MapReduce Hadoop Implementation

Applications data processing on Hadoop are written using the MapReduce paradigm. A MapReduce usually splits the input data-set into independent chunks, which are processed by the map tasks in a completely parallel manner. The framework sorts the outputs of maps, which are then input to reduce the tasks.

Both input and output of the job are stored in the file system. MapReduce applications specify the input/output locations and supply MapReduce functions via implementation of appropriate Hadoop interfaces such as Mapper and Reducer. MapReduce consists of two phases – Map and Reduce.

Map phase takes a set of data and converts it into another set of data, where individual elements are broken down into key pairs. Reduce phase, which takes the output from a map as an input and combines those data tuples into a smaller set of tuples. This chapter explains the MapReduce implementation in Hadoop. Let us discuss the same with simple word count example.

Input: book pen pencil pen pencil book pencil book pen eraser sharpener book sharpener. Save the input as input.txt and place it in the Hadoop library.

$vim input.txt
book pen pencil pen pencil book pencil book 
pen eraser sharpener book sharpener 
$

$hadoop fs -mkdir -p /user/user-name/wc/input
$hadoop fs -put input.txt /user/user-name/wc/input/

Work Flow:

Workflow of MapReduce consists of five steps -

Splitting: The splitting parameter can be any character which is specified.
Mapping: The mapping takes a set of data and converts it into tuples (Key-Value pair).
Intermediate Splitting: The process is to combine the same tubles from different clusters to provide an input to Reduce.
Reduce: The reduce will group by phase.
Combining: The last phase where the phases will be combined together to provide the output.

The only prerequisite to write the wordcount program, in java is Hadoop should install on your system with java idk.

Writing all of the above steps are not required and the need to write the splitting parameter, Map function logic, and Reduce function logic. The remaining steps will execute automatically.
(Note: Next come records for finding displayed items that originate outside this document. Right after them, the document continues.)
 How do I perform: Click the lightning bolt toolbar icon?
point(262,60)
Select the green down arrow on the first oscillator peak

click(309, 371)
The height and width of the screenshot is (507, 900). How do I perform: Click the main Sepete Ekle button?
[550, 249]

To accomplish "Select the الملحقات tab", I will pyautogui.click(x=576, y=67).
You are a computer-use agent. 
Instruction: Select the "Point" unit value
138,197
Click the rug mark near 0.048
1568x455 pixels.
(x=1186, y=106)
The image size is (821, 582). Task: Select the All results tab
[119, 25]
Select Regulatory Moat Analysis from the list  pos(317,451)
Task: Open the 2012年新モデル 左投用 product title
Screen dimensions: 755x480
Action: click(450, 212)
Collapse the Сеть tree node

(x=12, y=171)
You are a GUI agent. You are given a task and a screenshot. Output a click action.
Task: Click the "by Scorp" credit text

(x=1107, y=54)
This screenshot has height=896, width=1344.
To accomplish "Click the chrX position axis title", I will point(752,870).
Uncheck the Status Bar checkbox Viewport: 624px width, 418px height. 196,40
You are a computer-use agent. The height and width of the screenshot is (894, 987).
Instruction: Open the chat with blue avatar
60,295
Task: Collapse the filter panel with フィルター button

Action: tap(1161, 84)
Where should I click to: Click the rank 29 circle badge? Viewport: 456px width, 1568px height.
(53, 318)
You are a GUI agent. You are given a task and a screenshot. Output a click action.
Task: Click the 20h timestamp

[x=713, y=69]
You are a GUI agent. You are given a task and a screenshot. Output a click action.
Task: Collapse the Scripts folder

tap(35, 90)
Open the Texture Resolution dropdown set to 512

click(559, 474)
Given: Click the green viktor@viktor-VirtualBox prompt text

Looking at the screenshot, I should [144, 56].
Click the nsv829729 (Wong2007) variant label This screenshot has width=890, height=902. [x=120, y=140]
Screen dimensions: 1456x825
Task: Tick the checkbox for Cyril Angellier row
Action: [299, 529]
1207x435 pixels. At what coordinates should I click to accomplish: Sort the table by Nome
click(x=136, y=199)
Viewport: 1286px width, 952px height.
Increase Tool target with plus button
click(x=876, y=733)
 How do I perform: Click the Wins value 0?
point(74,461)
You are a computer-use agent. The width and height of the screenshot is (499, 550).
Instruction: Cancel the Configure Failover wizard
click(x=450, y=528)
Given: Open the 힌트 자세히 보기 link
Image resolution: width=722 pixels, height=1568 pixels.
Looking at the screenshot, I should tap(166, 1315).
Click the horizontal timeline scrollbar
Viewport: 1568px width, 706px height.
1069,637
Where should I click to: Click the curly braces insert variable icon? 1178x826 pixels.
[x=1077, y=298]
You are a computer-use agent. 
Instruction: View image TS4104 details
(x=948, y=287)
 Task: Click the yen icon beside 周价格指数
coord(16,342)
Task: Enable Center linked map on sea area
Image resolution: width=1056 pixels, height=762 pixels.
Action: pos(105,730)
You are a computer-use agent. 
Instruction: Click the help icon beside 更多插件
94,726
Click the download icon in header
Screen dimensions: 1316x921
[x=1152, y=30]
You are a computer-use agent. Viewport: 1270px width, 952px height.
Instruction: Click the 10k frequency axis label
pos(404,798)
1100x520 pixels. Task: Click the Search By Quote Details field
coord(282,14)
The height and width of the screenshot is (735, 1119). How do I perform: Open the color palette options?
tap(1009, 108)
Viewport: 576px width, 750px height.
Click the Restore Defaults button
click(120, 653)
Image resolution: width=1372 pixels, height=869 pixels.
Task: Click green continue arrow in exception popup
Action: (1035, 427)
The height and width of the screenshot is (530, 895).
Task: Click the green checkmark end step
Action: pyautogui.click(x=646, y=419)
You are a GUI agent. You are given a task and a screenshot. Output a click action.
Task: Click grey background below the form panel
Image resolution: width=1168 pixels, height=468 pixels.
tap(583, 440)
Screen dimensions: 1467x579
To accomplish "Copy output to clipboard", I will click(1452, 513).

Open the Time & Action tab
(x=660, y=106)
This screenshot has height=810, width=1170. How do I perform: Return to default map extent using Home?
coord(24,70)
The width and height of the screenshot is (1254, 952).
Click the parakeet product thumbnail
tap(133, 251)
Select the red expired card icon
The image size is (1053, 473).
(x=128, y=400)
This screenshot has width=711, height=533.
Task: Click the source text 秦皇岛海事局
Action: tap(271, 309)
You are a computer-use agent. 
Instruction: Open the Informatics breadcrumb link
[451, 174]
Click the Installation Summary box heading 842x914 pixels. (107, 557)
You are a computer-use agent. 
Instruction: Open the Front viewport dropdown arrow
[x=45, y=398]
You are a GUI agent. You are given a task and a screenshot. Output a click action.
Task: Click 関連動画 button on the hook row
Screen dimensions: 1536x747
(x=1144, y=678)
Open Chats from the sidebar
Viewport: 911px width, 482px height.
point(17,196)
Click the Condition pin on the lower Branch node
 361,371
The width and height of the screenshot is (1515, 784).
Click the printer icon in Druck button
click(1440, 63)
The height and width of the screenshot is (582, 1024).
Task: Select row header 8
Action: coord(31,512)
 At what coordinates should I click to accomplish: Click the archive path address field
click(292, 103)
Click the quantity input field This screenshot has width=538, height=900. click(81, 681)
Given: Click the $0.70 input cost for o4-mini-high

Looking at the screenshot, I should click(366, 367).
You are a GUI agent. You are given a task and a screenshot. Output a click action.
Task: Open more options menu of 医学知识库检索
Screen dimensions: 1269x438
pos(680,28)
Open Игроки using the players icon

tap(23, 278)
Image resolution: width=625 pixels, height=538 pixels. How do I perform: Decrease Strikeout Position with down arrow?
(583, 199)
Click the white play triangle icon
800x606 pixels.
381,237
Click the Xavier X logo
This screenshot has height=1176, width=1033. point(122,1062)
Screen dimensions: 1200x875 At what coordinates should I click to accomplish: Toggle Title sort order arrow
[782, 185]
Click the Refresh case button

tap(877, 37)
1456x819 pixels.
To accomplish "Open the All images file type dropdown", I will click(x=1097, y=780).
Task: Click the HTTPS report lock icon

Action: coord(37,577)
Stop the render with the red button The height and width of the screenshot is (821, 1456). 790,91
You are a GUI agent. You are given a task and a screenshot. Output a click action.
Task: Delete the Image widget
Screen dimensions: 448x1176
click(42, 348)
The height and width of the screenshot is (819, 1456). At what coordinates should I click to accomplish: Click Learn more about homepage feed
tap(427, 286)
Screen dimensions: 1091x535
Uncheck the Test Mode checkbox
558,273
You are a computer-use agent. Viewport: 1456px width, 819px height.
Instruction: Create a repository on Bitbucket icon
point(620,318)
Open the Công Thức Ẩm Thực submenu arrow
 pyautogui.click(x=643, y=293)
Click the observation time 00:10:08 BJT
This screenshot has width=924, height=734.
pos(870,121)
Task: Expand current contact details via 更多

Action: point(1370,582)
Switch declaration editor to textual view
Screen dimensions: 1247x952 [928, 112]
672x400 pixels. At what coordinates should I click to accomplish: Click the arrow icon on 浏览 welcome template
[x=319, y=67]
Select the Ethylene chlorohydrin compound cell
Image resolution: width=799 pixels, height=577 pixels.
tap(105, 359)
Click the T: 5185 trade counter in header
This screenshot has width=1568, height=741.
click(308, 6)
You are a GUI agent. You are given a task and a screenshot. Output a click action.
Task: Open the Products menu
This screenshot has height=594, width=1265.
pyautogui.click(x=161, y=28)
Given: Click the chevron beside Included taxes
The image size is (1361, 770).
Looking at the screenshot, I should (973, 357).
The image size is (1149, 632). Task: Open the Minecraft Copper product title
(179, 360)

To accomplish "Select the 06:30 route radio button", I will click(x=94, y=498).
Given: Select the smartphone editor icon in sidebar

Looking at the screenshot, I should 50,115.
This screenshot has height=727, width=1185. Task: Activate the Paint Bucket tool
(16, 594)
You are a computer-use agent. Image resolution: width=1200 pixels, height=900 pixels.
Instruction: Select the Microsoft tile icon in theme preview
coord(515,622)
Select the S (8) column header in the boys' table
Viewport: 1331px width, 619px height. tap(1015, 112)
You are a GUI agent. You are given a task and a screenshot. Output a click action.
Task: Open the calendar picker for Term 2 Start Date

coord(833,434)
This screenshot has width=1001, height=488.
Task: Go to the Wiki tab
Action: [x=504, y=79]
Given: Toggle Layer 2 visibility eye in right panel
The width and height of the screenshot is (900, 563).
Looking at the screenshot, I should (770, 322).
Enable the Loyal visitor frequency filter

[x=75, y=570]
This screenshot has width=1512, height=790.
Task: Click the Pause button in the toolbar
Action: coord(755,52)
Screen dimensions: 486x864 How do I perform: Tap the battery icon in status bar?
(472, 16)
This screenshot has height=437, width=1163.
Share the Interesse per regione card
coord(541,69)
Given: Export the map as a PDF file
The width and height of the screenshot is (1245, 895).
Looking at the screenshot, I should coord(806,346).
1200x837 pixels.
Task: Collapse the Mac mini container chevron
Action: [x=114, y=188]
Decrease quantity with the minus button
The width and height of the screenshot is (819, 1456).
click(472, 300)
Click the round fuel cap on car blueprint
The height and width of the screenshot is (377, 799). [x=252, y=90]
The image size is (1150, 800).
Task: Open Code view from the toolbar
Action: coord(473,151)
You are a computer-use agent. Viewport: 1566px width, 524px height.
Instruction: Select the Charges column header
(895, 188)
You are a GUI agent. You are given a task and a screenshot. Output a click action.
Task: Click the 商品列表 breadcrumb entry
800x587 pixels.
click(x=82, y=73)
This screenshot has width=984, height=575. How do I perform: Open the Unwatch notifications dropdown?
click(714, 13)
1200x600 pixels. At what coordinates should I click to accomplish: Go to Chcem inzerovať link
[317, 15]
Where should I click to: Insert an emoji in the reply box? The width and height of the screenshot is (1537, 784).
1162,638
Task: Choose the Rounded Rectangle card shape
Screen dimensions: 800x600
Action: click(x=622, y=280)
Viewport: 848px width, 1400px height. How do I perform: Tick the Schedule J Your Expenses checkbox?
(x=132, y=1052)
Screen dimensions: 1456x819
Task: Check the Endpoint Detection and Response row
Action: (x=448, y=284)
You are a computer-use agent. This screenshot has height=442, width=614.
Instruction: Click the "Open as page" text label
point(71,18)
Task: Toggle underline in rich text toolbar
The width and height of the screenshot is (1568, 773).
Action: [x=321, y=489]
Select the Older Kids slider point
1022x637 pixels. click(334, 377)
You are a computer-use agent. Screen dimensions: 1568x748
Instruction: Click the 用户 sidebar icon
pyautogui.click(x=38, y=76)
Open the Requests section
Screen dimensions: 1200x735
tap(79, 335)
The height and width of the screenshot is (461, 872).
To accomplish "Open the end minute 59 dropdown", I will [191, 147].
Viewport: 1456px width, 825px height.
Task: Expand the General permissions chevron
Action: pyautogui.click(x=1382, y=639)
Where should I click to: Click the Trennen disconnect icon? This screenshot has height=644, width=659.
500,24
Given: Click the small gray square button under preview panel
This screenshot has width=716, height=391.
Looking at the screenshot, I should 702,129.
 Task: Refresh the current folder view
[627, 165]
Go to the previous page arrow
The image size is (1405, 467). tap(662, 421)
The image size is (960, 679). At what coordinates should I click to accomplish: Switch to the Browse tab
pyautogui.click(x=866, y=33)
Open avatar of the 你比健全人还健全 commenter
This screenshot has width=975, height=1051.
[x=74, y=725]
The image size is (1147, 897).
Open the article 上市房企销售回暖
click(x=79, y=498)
Step-1: Write the Program with java code

package org.example.wordcount;
import java.io.IOException;
import org.apache.hadoop.conf.Configuration;
import org.apache.hadoop.conf.Configured;
import org.apache.hadoop.fs.FileSystem;
import org.apache.hadoop.fs.Path;
import org.apache.hadoop.io.IntWritable;
import org.apache.hadoop.io.Text;
import org.apache.hadoop.mapreduce.Job;
import org.apache.hadoop.mapreduce.Mapper;
import org.apache.hadoop.mapreduce.Reducer;
import org.apache.hadoop.mapreduce.lib.input.FileInputFormat;
import org.apache.hadoop.mapreduce.lib.input.TextInputFormat;
import org.apache.hadoop.mapreduce.lib.output.FileOutputFormat;
import org.apache.hadoop.mapreduce.lib.output.TextOutputFormat;
import org.apache.hadoop.util.GenericOptionsParser;
import org.apache.hadoop.util.Tool;
import org.apache.hadoop.util.ToolRunner;
public class WordcountExample {
	public int run(String[] args) throws Exception {
		if (args.length != 2) {
			System.out.println("Usage: [input] [output]");
			System.exit(-1);
		}
		Job jobex = jobex.getInstance(getConf());
		jobex.setJobName("wordcount");
		jobex.setJarByClass(WordcountDriver.class);
		jobex.setOutputKeyClass(Text.class);
		jobex.setOutputValueClass(IntWritable.class);
		jobex.setMapperClass(WordcountExampleMapper.class);
		jobex.setCombinerClass(WordcountExampleReducer.class);
		jobex.setReducerClass(WordcountExampleReducer.class);
		jobex.setInputFormatClass(TextInputFormat.class);
		jobex.setOutputFormatClass(TextOutputFormat.class);
		Path inputFilePath = new Path(args[0]);
		Path outputFilePath = new Path(args[1]);
		/* This line is to accept the input recursively */
		FileInputFormat.setInputDirRecursive(job, true);
		FileInputFormat.addInputPath(job, inputFilePath);
		FileOutputFormat.setOutputPath(job, outputFilePath);
		/*  Delete output filepath if already exists */
		FileSystem fs = FileSystem.newInstance(getConf());
		if (fs.exists(outputFilePath)) {
			fs.delete(outputFilePath, true);
		}
		return jobex.waitForCompletion(true) ? 0: 1;
	}
}
public class WordcountExampleMapper extends 
			Mapper<LongWritable, Text, Text, IntWritable> {
	private final static IntWritable one = new IntWritable(1);
	private Text word = new Text();
	public void map(LongWritable key, Text value, Context context) 
			throws IOException, InterruptedException {
		String line = value.toString();
		StringTokenizer tokenizer = new StringTokenizer(line);
		while (tokenizer.hasMoreTokens()) {
			Text singleword = new Text(word.toUpperCase().trim());
			word.set(tokenizer.nextToken());
			context.write(singleword, one);
		}
	}
}	
public class WordcountExampleReducer extends
		Reducer<Text, IntWritable, Text, IntWritable> {
	private IntWritable totalWordCount = new IntWritable();
	public void reduce(final Text key, final Iterable<IntWritable> 
	values,final Context context) throws IOException,
												 InterruptedException {
		int totalcount = 0;
		Iterator<IntWritable> iterator = values.iterator();
		while (iterator.hasNext()) {
			totalcount += iterator.next().get();
		}
		totalWordCount.set(totalcount);
		context.write(key, totalWordCount);
	}
}

Step-2: Make the jar(WCExample.jar) file from the above code.

Step-3: Run the jar file.

$ hadoop jar WCExample.jar  org.example.
wordcount.wordcountExample /user/user-name/wc/input
  /user/user-name/wc/output

Step-4: Expected Result

$ bin/hadoop fs -cat /user/ user-name
 /wc/output/part-r-00000

book 4
pen 3
pencil 3
sharpener 2
eraser 1